Understanding Diagonalization and Eigenvalues in Matrix Transformations

[mathsciguy]

Let's say I have a matrix M such that for vectors R and r in xy-coordinate system:
$$R=Mr$$
Suppose we diagonalized it so that there is another matrix D such that for vectors R' (which is also R) and r' (which is also r) in x'y'-coordinate system:
$$R'=Dr'$$

D is a matrix with zero elements except for its main diagonal, also, these elements are the eigenvalues of matrix M. The order of these values in the diagonal are supposed to be arbitrary, as what my textbook says.
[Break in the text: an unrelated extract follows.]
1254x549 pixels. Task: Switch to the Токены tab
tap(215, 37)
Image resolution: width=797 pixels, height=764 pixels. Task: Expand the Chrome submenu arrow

Let's look at the case of 2D vectors and in which the eigenvalues are perpendicular to each other (thus there is rotation of the original xy axes to x'y' axes by some value $\theta$), let's say the matrix D operates on r' such that the components of r' transforms to R' in a way that:
$$X'=x'\ and\ Y'=6y'$$

Hence M acts on vectors such that it 'streches' them to the direction of y'.

My question is, I am told that the choice of the order of the eigenvalues in a diagonalized matrix is arbitrary, and thus the choice of which of the eigenvectors corresponds to x' and y' axes are also arbitrary. Are we supposed to just examine the behavior of the vectors in the xy-coordinate system so that we'd know which of the eigenvectors would be parallel to x' or y'? For this example would the vectors' component along the angle $\theta$ degrees be the one multiplied by 6 or is it along the one along the direction $\theta + \frac{\Pi}{2}$ from the x-axis?

 

[lurflurf]

Are the vector spaces real? Have you learned about change of basis? Keep in mind not all matrices can be diagonalized. The idea is we can chose our basis, and a diagonal basis (when available) is convenient. The information about how the coordinates are related is in the change of base matrix. If S is the change of basis matrix (in this case made of eigenvectors) x'=Sx (some books use the transpose matrix). So S tells us what you ask, and we often find S at the same time we find D. If we should forget S, find D without finding S, or be given D without S we can either find S or find out what we want to know about S. As you alluded to we can apply M or D to a basis to see what the corresponding basis is.

 

[mathsciguy]

Hm, yes, if I understood the question correctly, then yes I am working with matrices and vectors restricted to reals. About change of basis, I'm not quite sure about that, I have learned how to make orthonormal basis vectors out of linearly independent vectors though (Gram-Schmidt method), that's the only thing remotely related that I can think of. I am also aware that not all matrices can be diagonalized.

I am not exactly that familiar about linear algebra. I'm more like a newb, also as much as I hate it, I am only learning from a math methods textbook so I can't enjoy the proofs and some abstractions. So I guess, the explanation was a bit hand wavy to me.